Candidate: Three layers: offline human-labeled claim judgments on a frozen golden set — report precision/recall of supported claims and strict answer pass rate. Online proxies: rate of refuted or high-contradiction claims after verification, abstention rate by intent, and user thumbs-down with reason codes. Red-team suites with known facts to catch regressions. I’d version verifier models and re-tune thresholds when NLI changes, because proxies drift.
Interviewer: What about failures in the verifier stack?
Candidate: Circuit breakers on NLI and search. For high-risk intents, fail closed: if we can’t verify, we don’t present speculative facts — we fall back to human queue or safe refusal. For low-risk chitchat, we might fail open to a generic answer without factual assertions — policy-dependent. Caches keyed by claim hash + evidence version save cost and stabilize latency.

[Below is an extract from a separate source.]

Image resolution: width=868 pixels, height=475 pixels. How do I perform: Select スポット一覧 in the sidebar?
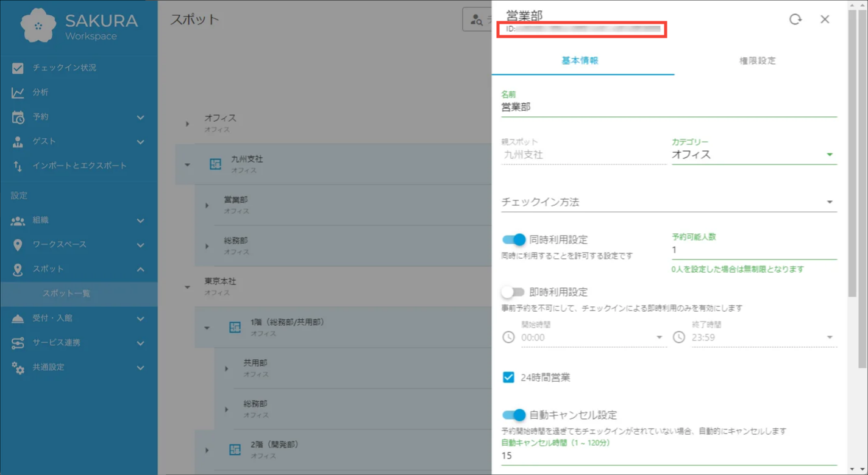(x=66, y=294)
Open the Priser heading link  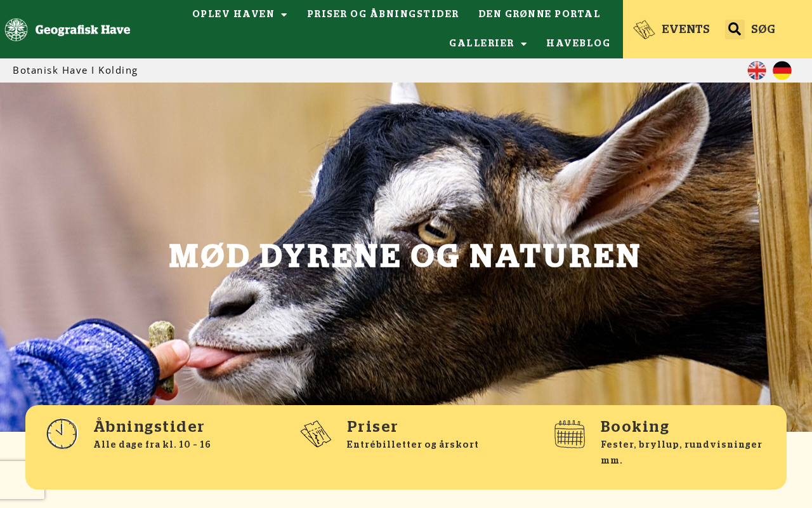(x=372, y=427)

Interviewer: Mention fine-tuning briefly.
Candidate: We can DPO/RLHF toward calibrated abstention: reward the model for saying “not enough information” when retrieval scores are weak or when a verifier head — possibly distilled from NLI — predicts low support. That reduces blatant confabulation but doesn’t remove the need for the external stack; it aligns the prior with our policy.
Interviewer: Sounds good. Biggest trade-off?
Candidate: Automation vs. human cost. Aggressive verification and HITL improve correctness but hurt latency and margin. The product win is tiered assurance: default fast path with solid NLI on cited chunks; deeper checks only when intent or user value warrants it — and metrics that prove each layer actually moves hallucination proxies down.
Interviewer: Thanks — that’s a wrap.
Summary¶
This design frames hallucination control as a layered production system: RAG grounding and citations set the evidentiary perimeter; claim extraction and NLI-based verification enforce faithfulness to that perimeter; search, KG, and cross-reference address extrinsic facts where allowed; self-consistency and token logprobs add cheap uncertainty signals; guardrails catch structured failure modes; human-in-the-loop handles residual risk and supplies labeled feedback; calibration-oriented training aligns the generator with abstention policies. Circuit breakers, caching, and intent-based tiering keep the system available and affordable. Finally, decomposed metrics — offline human eval, online verifier proxies, and red-team regressions — make hallucination rate measurable and actionable over time.